The following set list was obtained from the concert held on September 12, 2017 at the Barclays Center in Brooklyn. It does not represent all concerts for the duration of the tour. 

Set 1
 "Speak to Me"
 "Breathe"
 "One of These Days"
 "Time / "Breathe" (Reprise)
 "The Great Gig in the Sky"
 "Welcome to the Machine"
 "When We Were Young"
 "Déjà Vu"
 "The Last Refugee"
 "Picture That"
 "Wish You Were Here"
 "The Happiest Days of Our Lives"
 "Another Brick in the Wall, Part 2"
 "Another Brick in the Wall, Part 3"

Set 2
 "Dogs"
 "Pigs (Three Different Ones)"
 "Money"
 "Us and Them"
 "Smell the Roses"
 "Brain Damage"
 "Eclipse"
Encore
"Vera"
"Bring the Boys Back Home"
 "Comfortably Numb"

Reception
As of July 2017, the Us + Them Tour, which had cost $4 million to produce, had grossed over $25 million in North America and ranked 19th in highest grossing shows in North America for that year. The tour has been highly praised for its setlist, which is heavy on songs from Waters' tenure in Pink Floyd, along with its visuals and technology. 
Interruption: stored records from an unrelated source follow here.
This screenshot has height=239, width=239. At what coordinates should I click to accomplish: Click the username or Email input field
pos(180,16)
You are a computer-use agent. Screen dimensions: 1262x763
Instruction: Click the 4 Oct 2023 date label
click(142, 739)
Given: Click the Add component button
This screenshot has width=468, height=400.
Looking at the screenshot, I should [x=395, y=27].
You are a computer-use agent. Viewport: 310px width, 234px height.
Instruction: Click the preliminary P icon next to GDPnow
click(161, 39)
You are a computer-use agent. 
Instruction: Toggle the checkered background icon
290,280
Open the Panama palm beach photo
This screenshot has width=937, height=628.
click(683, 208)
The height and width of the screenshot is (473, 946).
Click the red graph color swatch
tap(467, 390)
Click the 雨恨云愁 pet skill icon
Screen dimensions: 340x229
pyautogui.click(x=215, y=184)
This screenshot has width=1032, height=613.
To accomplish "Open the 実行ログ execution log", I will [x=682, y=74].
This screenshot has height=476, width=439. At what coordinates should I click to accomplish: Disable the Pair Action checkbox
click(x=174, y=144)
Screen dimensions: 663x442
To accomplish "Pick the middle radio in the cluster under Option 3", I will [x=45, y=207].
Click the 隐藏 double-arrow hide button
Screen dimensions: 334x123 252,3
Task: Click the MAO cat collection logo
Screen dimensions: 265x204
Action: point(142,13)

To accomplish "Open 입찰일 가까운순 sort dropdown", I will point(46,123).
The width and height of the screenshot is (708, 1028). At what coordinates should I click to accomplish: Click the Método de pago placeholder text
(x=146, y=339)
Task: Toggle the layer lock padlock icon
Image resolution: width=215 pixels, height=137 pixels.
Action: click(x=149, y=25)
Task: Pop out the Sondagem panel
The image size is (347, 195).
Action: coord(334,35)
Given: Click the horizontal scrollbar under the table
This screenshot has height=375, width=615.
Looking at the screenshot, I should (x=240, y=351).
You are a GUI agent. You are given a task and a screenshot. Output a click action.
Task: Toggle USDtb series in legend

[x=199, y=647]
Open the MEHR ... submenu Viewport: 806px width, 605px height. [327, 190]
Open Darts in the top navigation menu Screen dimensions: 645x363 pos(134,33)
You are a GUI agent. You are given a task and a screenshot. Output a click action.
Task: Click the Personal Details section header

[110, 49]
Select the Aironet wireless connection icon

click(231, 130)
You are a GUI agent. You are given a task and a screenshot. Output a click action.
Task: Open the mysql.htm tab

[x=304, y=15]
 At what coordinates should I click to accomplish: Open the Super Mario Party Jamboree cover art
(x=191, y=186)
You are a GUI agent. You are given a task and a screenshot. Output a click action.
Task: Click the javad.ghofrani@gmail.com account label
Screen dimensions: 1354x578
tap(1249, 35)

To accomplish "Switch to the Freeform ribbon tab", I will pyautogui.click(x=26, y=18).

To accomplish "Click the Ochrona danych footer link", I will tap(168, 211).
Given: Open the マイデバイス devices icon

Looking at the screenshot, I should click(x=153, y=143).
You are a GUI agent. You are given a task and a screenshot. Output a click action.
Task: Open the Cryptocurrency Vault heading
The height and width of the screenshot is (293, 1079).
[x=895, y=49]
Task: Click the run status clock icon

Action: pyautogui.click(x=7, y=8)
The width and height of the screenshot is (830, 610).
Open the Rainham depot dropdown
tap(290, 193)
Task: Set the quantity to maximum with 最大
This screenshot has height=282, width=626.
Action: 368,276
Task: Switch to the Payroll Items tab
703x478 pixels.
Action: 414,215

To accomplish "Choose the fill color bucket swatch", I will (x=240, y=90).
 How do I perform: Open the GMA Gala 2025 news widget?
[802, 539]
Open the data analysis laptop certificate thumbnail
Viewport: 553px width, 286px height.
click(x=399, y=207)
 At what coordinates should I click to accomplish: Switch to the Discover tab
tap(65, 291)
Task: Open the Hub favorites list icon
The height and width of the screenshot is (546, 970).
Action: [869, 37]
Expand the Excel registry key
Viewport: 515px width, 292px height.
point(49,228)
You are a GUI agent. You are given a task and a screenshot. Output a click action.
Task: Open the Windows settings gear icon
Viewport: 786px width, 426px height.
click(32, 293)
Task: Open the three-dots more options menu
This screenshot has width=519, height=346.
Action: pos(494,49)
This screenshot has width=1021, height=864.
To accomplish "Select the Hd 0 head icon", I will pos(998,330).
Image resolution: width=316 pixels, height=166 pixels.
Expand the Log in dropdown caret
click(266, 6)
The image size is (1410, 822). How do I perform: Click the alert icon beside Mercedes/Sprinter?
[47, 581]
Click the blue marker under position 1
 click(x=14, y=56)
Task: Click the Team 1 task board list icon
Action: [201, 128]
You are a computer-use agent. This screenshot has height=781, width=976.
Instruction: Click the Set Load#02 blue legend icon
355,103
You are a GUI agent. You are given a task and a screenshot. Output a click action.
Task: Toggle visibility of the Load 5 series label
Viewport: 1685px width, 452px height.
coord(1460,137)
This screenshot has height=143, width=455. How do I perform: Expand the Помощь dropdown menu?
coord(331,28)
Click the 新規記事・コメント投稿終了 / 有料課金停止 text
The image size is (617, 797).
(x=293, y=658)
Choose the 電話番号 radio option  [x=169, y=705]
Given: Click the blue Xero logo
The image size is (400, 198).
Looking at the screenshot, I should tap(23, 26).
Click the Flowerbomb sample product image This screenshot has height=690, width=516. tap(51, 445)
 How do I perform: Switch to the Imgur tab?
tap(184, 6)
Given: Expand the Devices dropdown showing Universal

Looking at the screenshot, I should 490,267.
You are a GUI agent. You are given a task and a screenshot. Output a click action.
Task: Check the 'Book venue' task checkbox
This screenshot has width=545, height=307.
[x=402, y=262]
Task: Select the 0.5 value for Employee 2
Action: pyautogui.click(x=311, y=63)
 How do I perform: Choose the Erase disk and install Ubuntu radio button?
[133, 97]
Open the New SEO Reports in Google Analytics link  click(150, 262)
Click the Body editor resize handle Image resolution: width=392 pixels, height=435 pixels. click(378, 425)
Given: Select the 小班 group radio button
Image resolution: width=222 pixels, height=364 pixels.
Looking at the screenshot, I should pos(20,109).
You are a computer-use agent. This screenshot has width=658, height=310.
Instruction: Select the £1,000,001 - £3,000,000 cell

One portion of the show features extensive anti-Donald Trump imagery, which led some attendees to boo or even walk out of the show.  Waters responded to the anti-Trump critics by saying, "I find it slightly surprising that anybody could have been listening to my songs for 50 years without understanding", and said to those critics if they didn't like what he was doing, "Go see Katy Perry or watch the Kardashians. I don't care." Waters also said that due to his anti-Trump images that he lost sponsors such as American Express, who refused to have their company associated with his shows in the U.S., although they are still sponsoring the tour in Canada, according to Waters.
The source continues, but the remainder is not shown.